CVE-2026-23237 - Vulnerability Details

- platform/x86: classmate-laptop: Add missing NULL pointer checks

Description

In the Linux kernel, the following vulnerability has been resolved:

platform/x86: classmate-laptop: Add missing NULL pointer checks

In a few places in the Classmate laptop driver, code using the accel
object may run before that object's address is stored in the driver
data of the input device using it.

For example, cmpc_accel_sensitivity_store_v4() is the "show" method
of cmpc_accel_sensitivity_attr_v4 which is added in cmpc_accel_add_v4(),
before calling dev_set_drvdata() for inputdev->dev. If the sysfs
attribute is accessed prematurely, the dev_get_drvdata(&inputdev->dev)
call in in cmpc_accel_sensitivity_store_v4() returns NULL which
leads to a NULL pointer dereference going forward.
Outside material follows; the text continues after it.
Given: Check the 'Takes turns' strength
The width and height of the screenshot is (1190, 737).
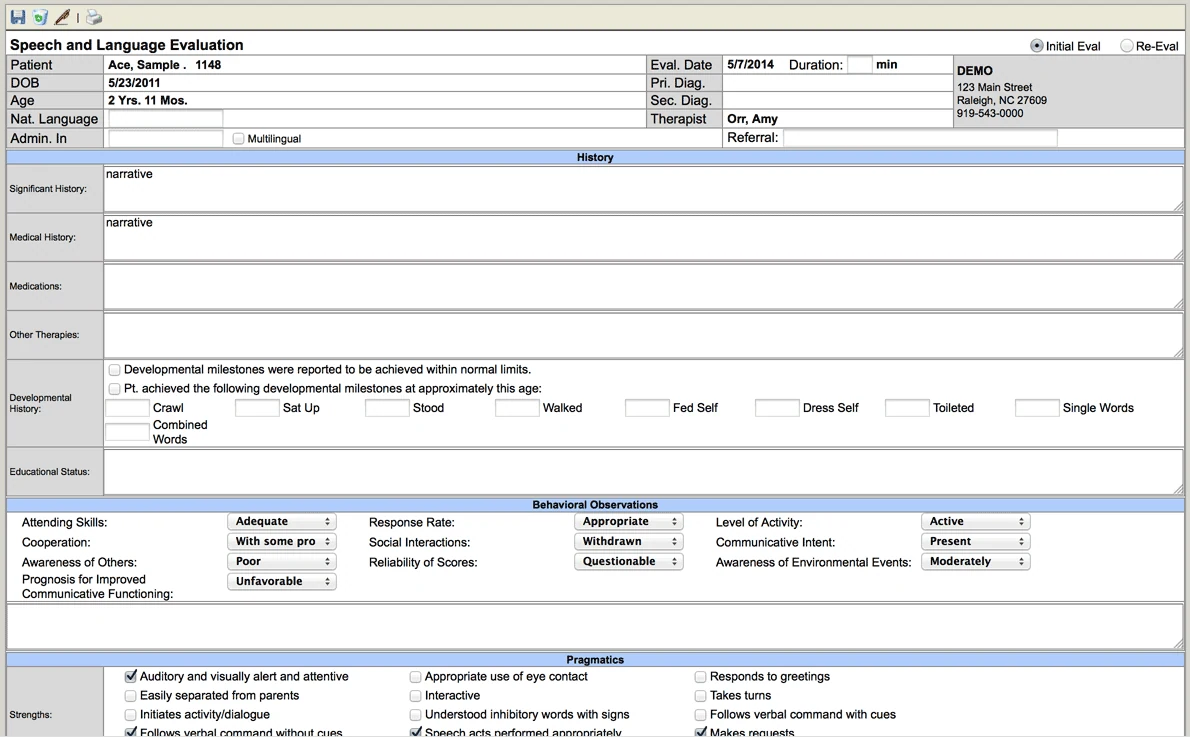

Moreover, sysfs attributes using the input device are added before
initializing that device by cmpc_add_acpi_notify_device() and if one
of them is accessed before running that function, a NULL pointer
dereference will occur.

For example, cmpc_accel_sensitivity_attr_v4 is added before calling
cmpc_add_acpi_notify_device() and if it is read prematurely, the
dev_get_drvdata(&acpi->dev) call in cmpc_accel_sensitivity_show_v4()
returns NULL which leads to a NULL pointer dereference going forward.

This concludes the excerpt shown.